The overall aim is to **share the core logic and avoid duplicating things like API data handling or utility functions**, but accept that you’ll implement separate UIs.
3. Implementing Authentication Flows on Mobile
Authentication in React Native will likely use the same token-based security as your web app, but tokens are handled differently on mobile:
Secure Token Storage: **Do not store tokens in plaintext `AsyncStorage`**. Use secure storage mechanisms like **Expo SecureStore** or `react-native-keychain` (Keychain on iOS, Keystore on Android).
Token Refresh Workflow: Implement a refresh mechanism. Use an Axios interceptor to catch 401 Unauthorized errors, automatically call the refresh token endpoint, and retry the original request. Handle logout if refresh fails.
Auth Flow in the UI: Use React Navigation and a state/context to set up an **authentication flow** that switches between login screens (unauthenticated stack) and main app screens (authenticated stack).
Web vs Mobile Differences: Abstract token storage behind an interface (e.g., an `AuthProvider` context) that uses platform-specific storage methods while exposing the same `getToken`, `setToken` methods to shared logic.
4. Project Structure and Maintainability
Organizing the project well is critical for long-term maintenance:
Monorepo with Shared Code: House `apps/web` (Next.js), `apps/mobile` (React Native), and `packages/common` in one repository using Yarn Workspaces or Nx for a single source of truth.
Modular Architecture: Structure the React Native app by feature or layer: `components`, `screens`, `services` (API clients, auth handlers), and `state` (contexts/stores).

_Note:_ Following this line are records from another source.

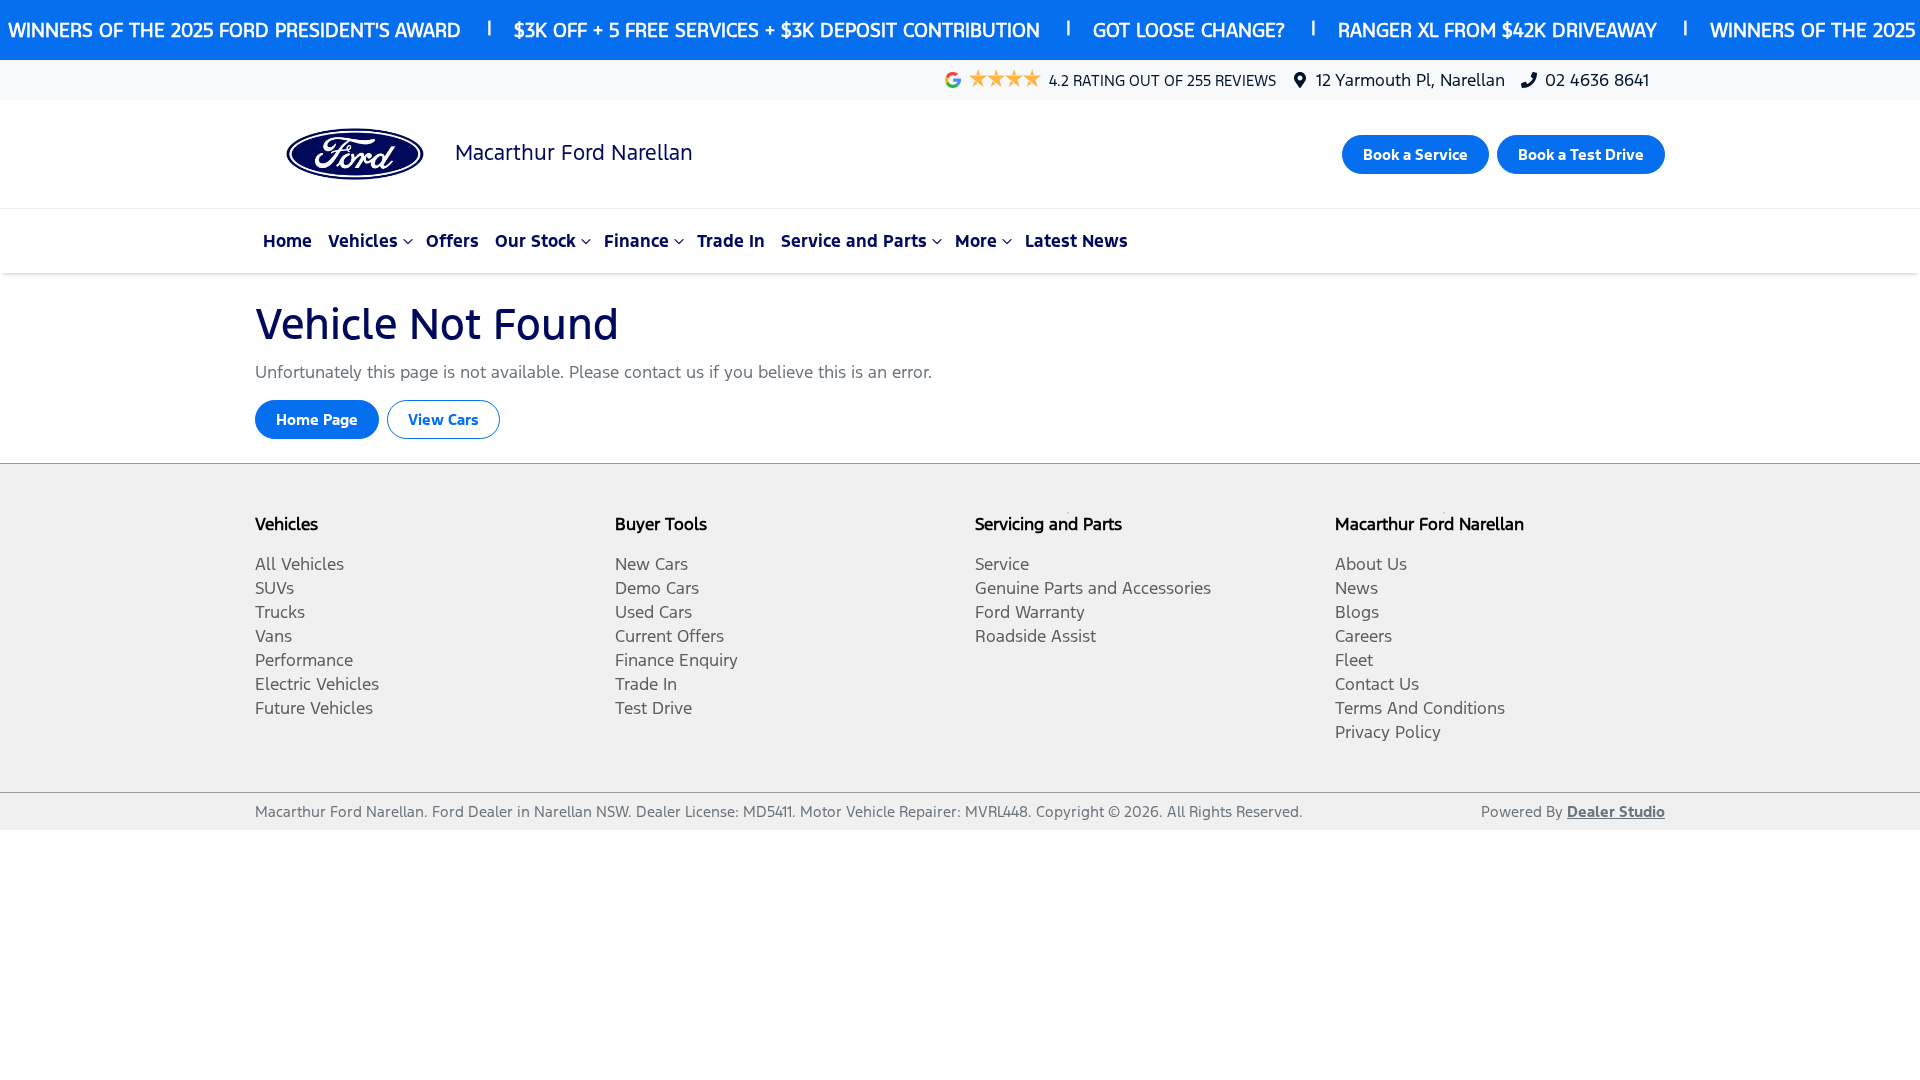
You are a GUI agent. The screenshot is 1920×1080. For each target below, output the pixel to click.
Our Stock (535, 241)
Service (1002, 564)
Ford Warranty (1030, 612)
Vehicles (363, 241)
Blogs (1357, 612)
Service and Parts (854, 241)
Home (287, 241)
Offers (452, 241)
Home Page (317, 419)
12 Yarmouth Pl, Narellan (1410, 80)
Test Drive (653, 708)
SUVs (274, 588)
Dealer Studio (1616, 811)
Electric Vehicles (317, 684)
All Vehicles (299, 564)
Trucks (280, 612)
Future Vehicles (314, 708)
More (976, 241)
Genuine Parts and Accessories (1093, 588)
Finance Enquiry (676, 660)
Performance (304, 660)
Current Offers (669, 636)
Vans (273, 636)
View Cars (443, 419)
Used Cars (653, 612)
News (1356, 588)
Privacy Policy (1388, 732)
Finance (636, 241)
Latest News (1076, 241)
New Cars (651, 564)
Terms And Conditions (1420, 708)
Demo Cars (657, 588)
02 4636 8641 (1597, 80)
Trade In (731, 241)
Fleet (1354, 660)
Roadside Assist (1035, 636)
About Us (1371, 564)
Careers (1363, 636)
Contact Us (1377, 684)
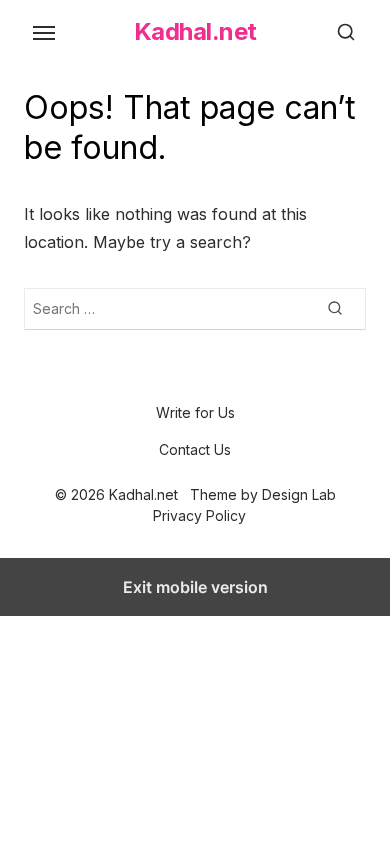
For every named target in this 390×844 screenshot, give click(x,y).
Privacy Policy (199, 515)
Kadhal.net (195, 31)
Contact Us (195, 449)
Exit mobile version (195, 587)
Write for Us (195, 412)
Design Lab (299, 494)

Consistent Typing and Interfaces: Use TypeScript and define data model types in one place, often generated from OpenAPI, ensuring consistency across both platforms.
Maintaining the Generated Code: Script your code generation tool (e.g., "regen-api") so that client code can be refreshed easily when the backend API updates.
5. Low-Code Platforms and Additional Tools for Quick Scaffolding
Leverage low-code or visual development tools to accelerate development further:
Draftbit: A low-code builder specifically for React Native that exports pure React Native code. You can visually create screens and integrate any REST API, then export the project to continue customizing.
Retool Mobile: Primarily geared towards internal tools. It offers a drag-and-drop editor to assemble screens and connect them to data sources or APIs without hand-coding each component.
These platforms can rapidly produce functional UI tied into your APIs, saving you significant boilerplate UI coding.